K. Bailey Freund in the column Practical Retina incorporates the findings from advancements in technology to summarize the latest findings in pachychoroid disease. No single person has done more to advance our understanding of this disease state than Dr. Freund. Briefly summarized, the diagnosis of pachychoroid has been established by the following features:
Increased choroidal thickness co-localizing with areas of fundus abnormalities, which may be focal or diffuse;
Clinically visible dilated choroidal vessels or reduced fundus tessellation in eyes with diffuse choroid thickening;Attenuation of the inner choroid in areas of fundus pathology;
ICGA choroidal hyperpermeability and reduced inner choroidal flow signal as shown with optical coherence tomography angiography;
Pachyvessels (dilated veins of Haller's layer) often co-localizing with overlying disease manifestations; and
Drusenoid RPE lesions (recently renamed “pachydrusen” by Spaide)
#4 - Private equity's game plan and why it should matter to us, August 2020
Veeral Sheth, MD, MBA, and Dilsher Dhoot, MD, in another column of Practical Retina discuss the rapid acquisitions of private equity in ophthalmic and retina practices. While there are advantages to private equity, including efficiencies through economies of scale, negotiating better contracts and standardization of practices that lead to better and more efficient patient care, there is certainly another side to consider. However, given the current market forces, like COVID-19 and possible most favored nation drug pricing on the horizon, Drs. Sheth and Dhoot confirm that the fate of these private equity deals in the next 10 years is uncertain. As the first wave of private equity firms begin to exit, they predict a shift away from more traditional hospital-physician alignment to alternative types of integration such as the sale of these initial investments to large health care payors.
#3 - Long-term vision outcomes in patients with DME and a limited early anti-VEGF response, April 2020
I authored the third most popular paper this year in OSLI Retina, which examines those with limited early response to anti-VEGF treatment for diabetic macular edema. A common misconception in retina is that limited early response (within the first three injections) has a poor long-term visual prognosis. This was initially verified with as-needed treatment within Protocol I study by the DRCR Retina Network. However, we hypothesized that consistent treatment would overcome these limited responders.

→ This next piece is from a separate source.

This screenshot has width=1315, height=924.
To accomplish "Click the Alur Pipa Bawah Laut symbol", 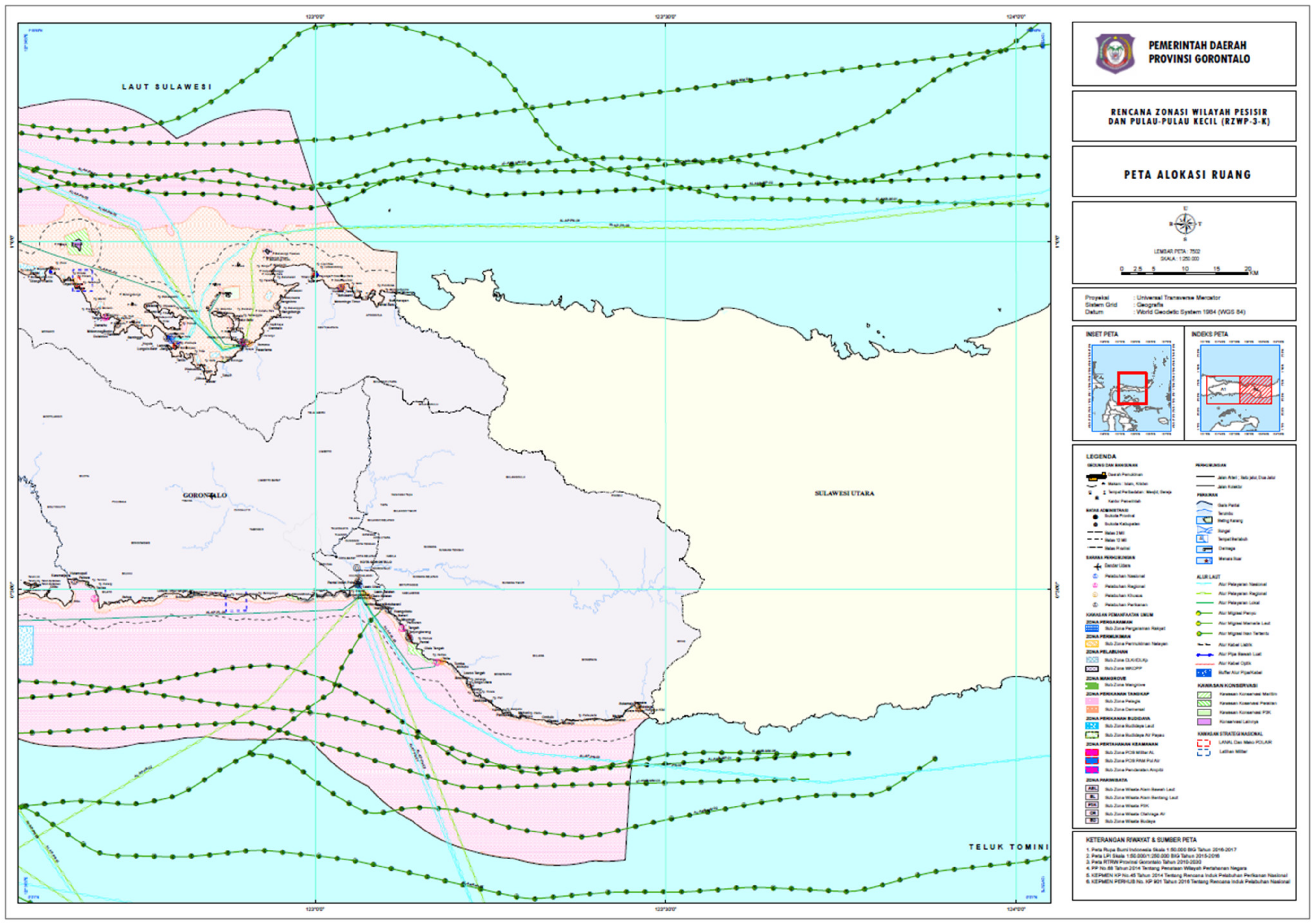I will pos(1205,654).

We retrospectively evaluated the RISE and RIDE data from the pivotal studies on ranibizumab for DME to evaluate this concept and found that while Protocol I had patients who developed "swimming lanes," whereby early limited response predicted long-term outcome, RISE and RIDE demonstrated consistent improvement in vision with a mandated treatment approach.

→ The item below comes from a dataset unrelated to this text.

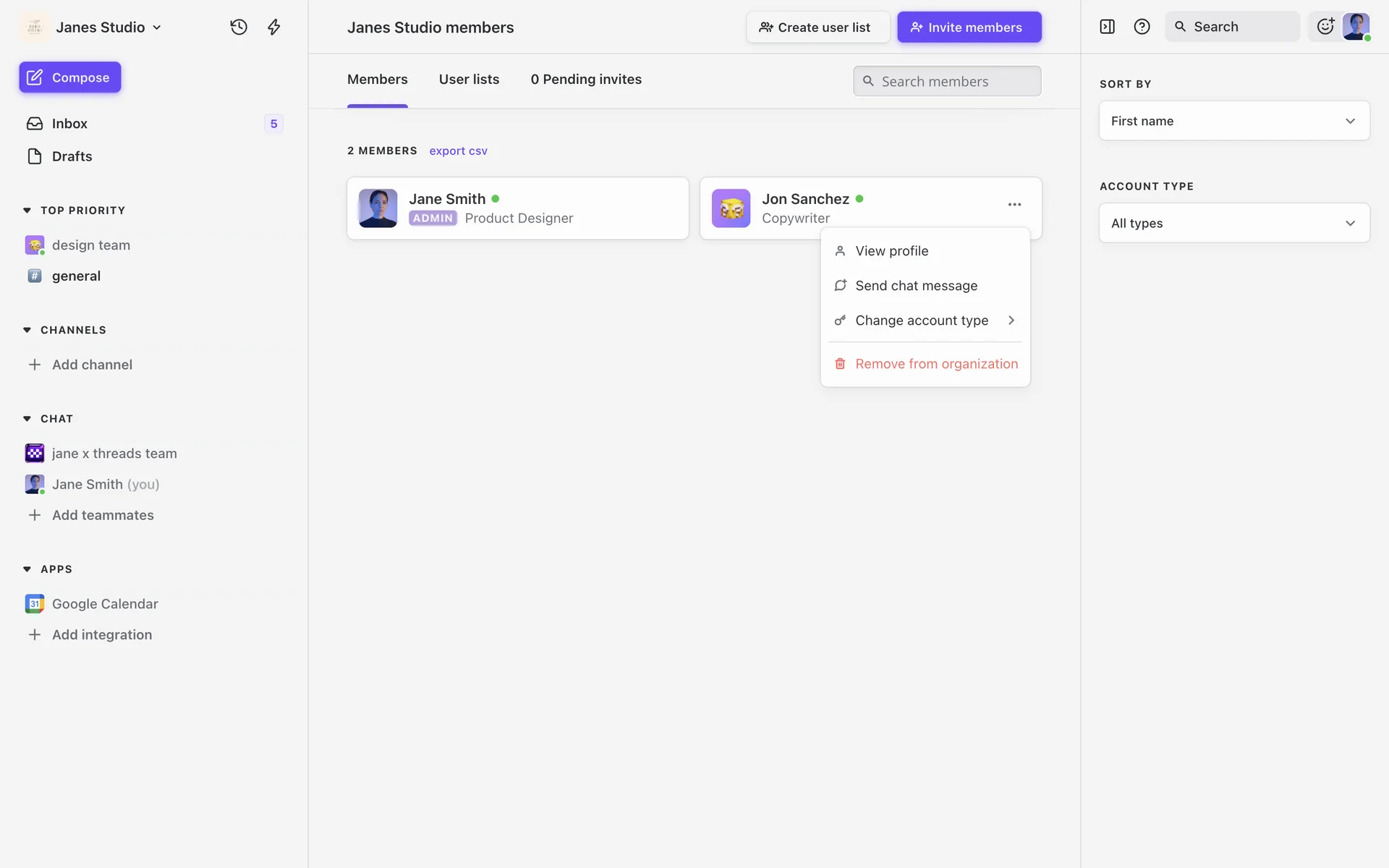Select Remove from organization menu item
The width and height of the screenshot is (1389, 868).
935,364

#2 - Social cost of blindness due to AMD and diabetic retinopathy in the United States in 2020, April 2020
Andrew Moshfeghi, MD, MBA, estimated the social cost of blindness in the U.S. due to exudative age-related macular degeneration, diabetic macular edema and proliferative diabetic retinopathy in 2020. This article, also recognized as a top abstract at the Retina World Congress, found the associated costs for these disease states combined translated to a total societal cost of $20 billion in 2020 and it is estimated to triple by 2050. Interestingly, while these costs are substantial, a minority of the burden was attributed to the direct health care costs like drug charges and insurance fees.
#1 - SAFER-ROP: Updated protocol for anti-VEGF injections for retinopathy of prematurityJuly 2020
And the top article from OSLI Retina 2020 was the SAFER-ROP protocol for anti-VEGF injections for retinopathy of prematurity. In this article by Kinley D. Beck, MD, and colleagues, they propose the acronym SAFER to describe best practices when treating these patients. SAFER stands for (S)hort needle (4-mm length), (A)ntiseptic/antibiotic (5% to 10% topical betadine), (F)ollow-up (48 hours to 72 hours post-injection), (E)xtra attention to detail (clean environment, injection site 0.75 mm to 1.0 mm posterior to limbus) and (R)echeck (1 to 2 weeks following injection and until mature vascularization or laser). With the use of this protocol, the authors hope to minimize the complications that can occur with ROP following anti-VEGF treatment.